Your answer should be the exact lines of the data below from the one containing "This screenshot has" through the one containing "Share the 16.png"; please include nothing else.

* Data shown:
*** Block opens ***

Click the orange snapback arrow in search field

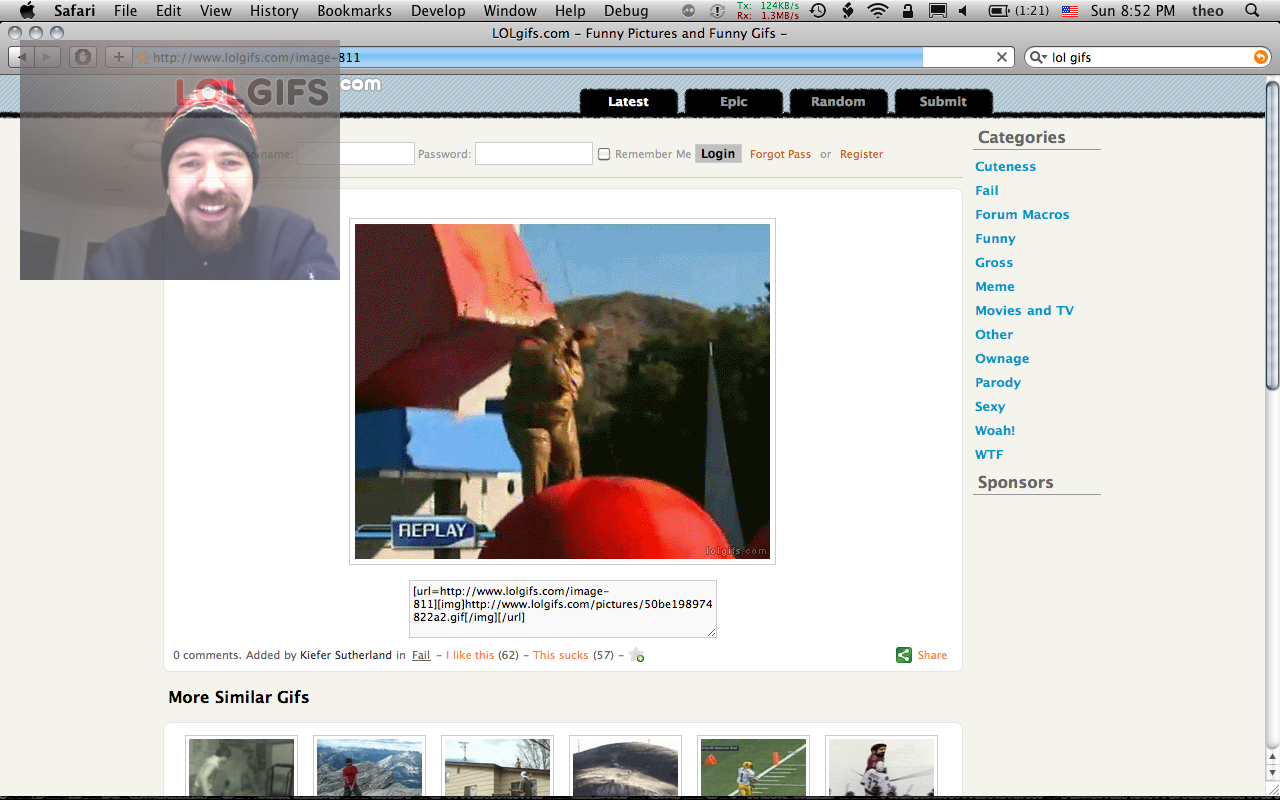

*** Block closes ***
*** Block opens ***

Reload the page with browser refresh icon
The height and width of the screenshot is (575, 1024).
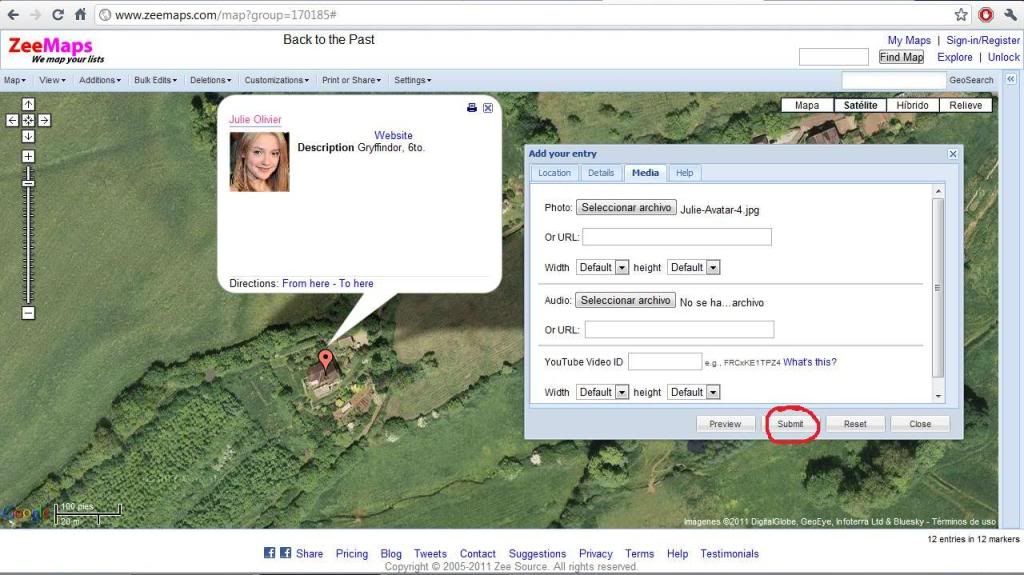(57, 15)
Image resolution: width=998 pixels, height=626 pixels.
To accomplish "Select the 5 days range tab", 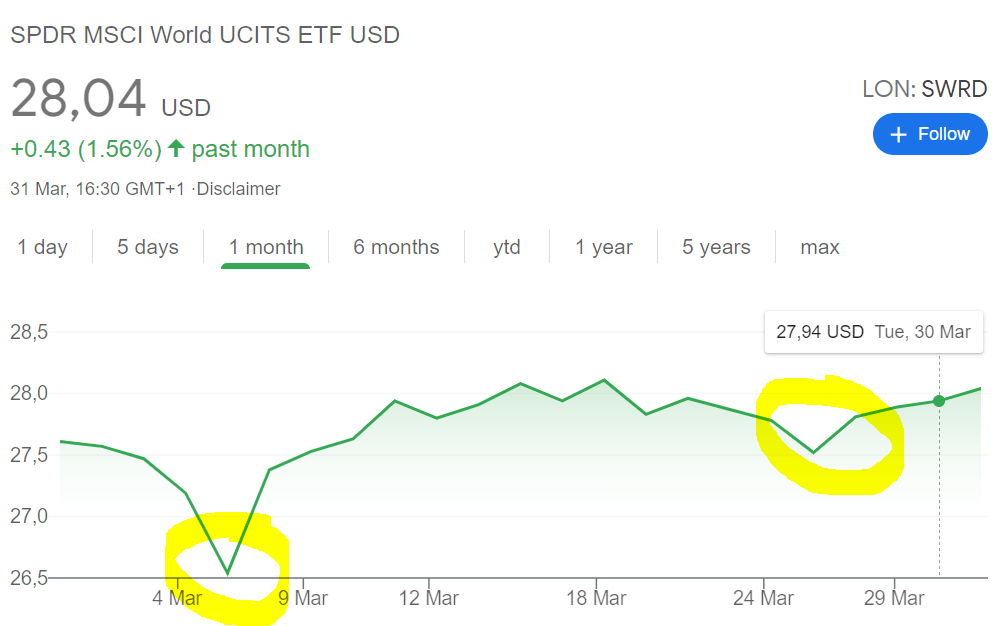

*** Block closes ***
*** Block opens ***

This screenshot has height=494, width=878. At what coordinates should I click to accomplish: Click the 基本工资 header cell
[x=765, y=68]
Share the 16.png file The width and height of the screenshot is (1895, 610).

*** Block closes ***

* Response below:
This screenshot has height=494, width=878. At what coordinates should I click to accomplish: Click the 基本工资 header cell
[x=765, y=68]
Share the 16.png file The width and height of the screenshot is (1895, 610).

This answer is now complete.